キャシー・カルースが「トラウマ」概念をめぐって、フロイトラカン、ド=マン、レネ+デュラスらの作品を考察した書物。

カルースは、フロイトの「快原理の彼岸」や『人間モーセ一神教』をもとにして、トラウマを「ある危機的な出来事を、それと知らぬ間に生き延びてしまうこと」によって引き起こされるとする。「それと知らぬ間に」、つまり「理解しえぬままに」生き残ってしまったからこそ、その出来事は理解されるまでいくども回帰するのだという。この「出来事とその理解との時差、遅れ」こそがトラウマの本質であり、そこからカルースはこの「事後性」の構造を個人的体験だけでなく歴史理解一般へと拡張しようとする。そうすることでカルースがねらうのは、「過去の事実と十全に一致することこそが過去を指示すること」という通念を解体しつつ、遅れやずれといった語りの欠陥そのものにこそ過去への指示作用があるとすることだろう。つまり、過去の透明な表象を脱構築することは決して現実や真実を放棄することではなく、むしろ現実や真実のためにこそなされる、ということをカルースは示そうとしているように思う。

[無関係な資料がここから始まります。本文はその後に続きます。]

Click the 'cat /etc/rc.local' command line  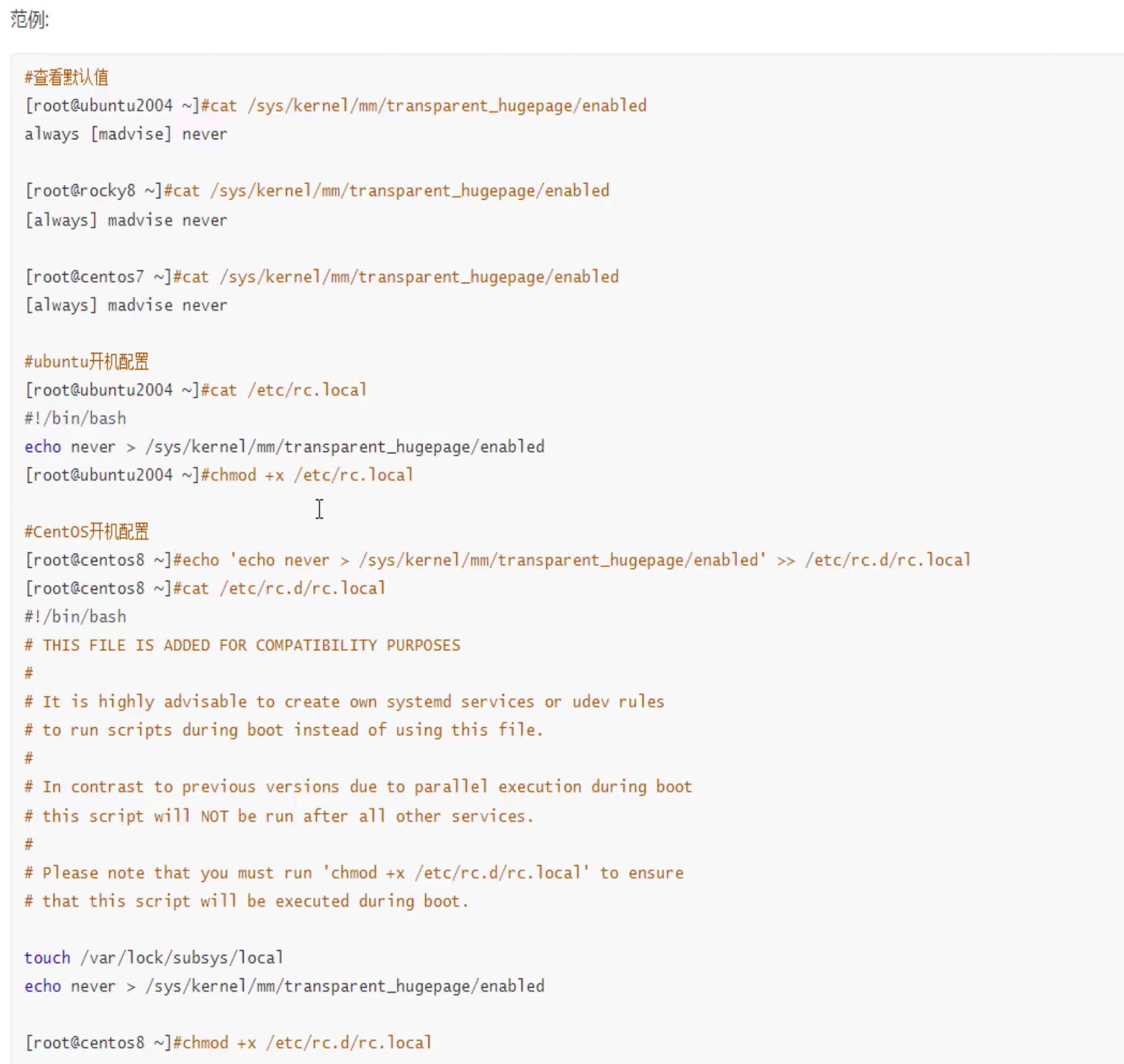[195, 390]
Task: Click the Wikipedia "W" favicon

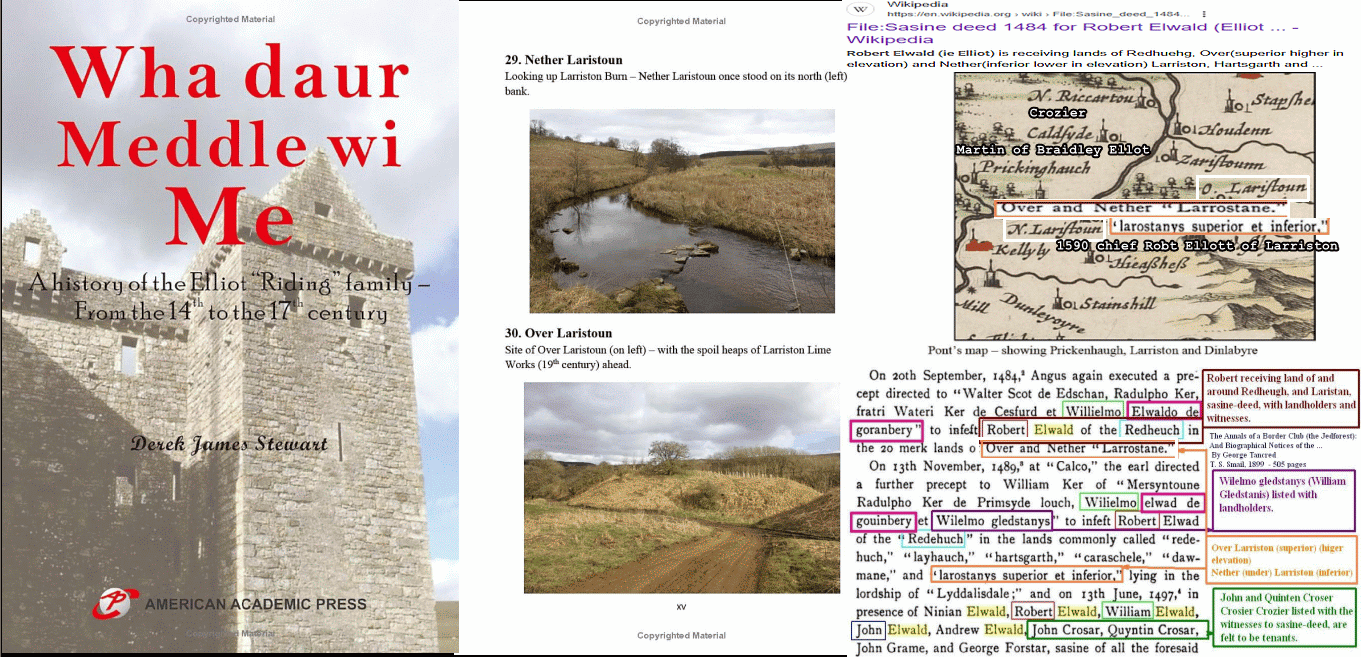Action: 860,10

具体的なテクストや映画の読みに沿って議論を進めていくカルースの手法は、あくまでも作品に密着するゆえの物足りなさ(より広い歴史や社会的な出来事へと分析結果を拡張できることをほのめかすだけに終わってしまう)があるが、たしかに面白く、読み手を惹きつける。とはいえ、やはり「トラウマ」という概念そのものの問題点は解消し切れていないように思う。

「出来事とそれに対する理解との時差や遅れ」という問題は、なにもトラウマ固有のものではなく、アーサー・ダントーが『物語としての歴史―歴史の分析哲学』で分析して見せたように、歴史記述一般の特徴だと言える。とすると、あらゆる歴史的出来事はトラウマであることになるのだろうか。それともトラウマは、ある特定の出来事、危機的な出来事にのみ特権的に当てはまるのだろうか。「トラウマ」という概念の危うさは、ここにあらわれている。つまり、トラウマにはどうしても、「遅れ」によって引き起こされるとされつつも、結局は出来事の危機性や強度といったものに訴えてしまい(その危機や強度とはいったいなんだろうか)、特定の出来事のみを特権化してしまうきらいがある。だが、そうした特権的な出来事を解決できたからといって治癒しなかったからこそ、フロイトはDurcharbeitenということを提起したのではなかっただろうか。

そしてまた、「表象不可能であることを表象すること」「語りえぬということを語ること」にこそ過去の現実との接点を見いだすという(クロード・ランズマンショアー》によって広く膾炙した)考えは、本当に倫理的なものとして維持しうる立場なのだろうか。ジョルジュ・ディディ=ユベルマンやミリアム・ハンセン、あるいはジャック・ランシエールによる批判をここで持ちだすこともできるだろう。また、少し考えてみれば、結局のところ「表象することなく表象し、語ることなく語る」ことは、実は一般に広く膾炙した通念に無批判に依存しているのではないだろうか。語りのなかからいっさいの具体的な内容を放逐しようと、その語りがたしかに出来事について語ることができているのならば、そのときその語りはジョン・サールが述べるところの「寄生的な」指示をおこなっているに過ぎないのではないだろうか。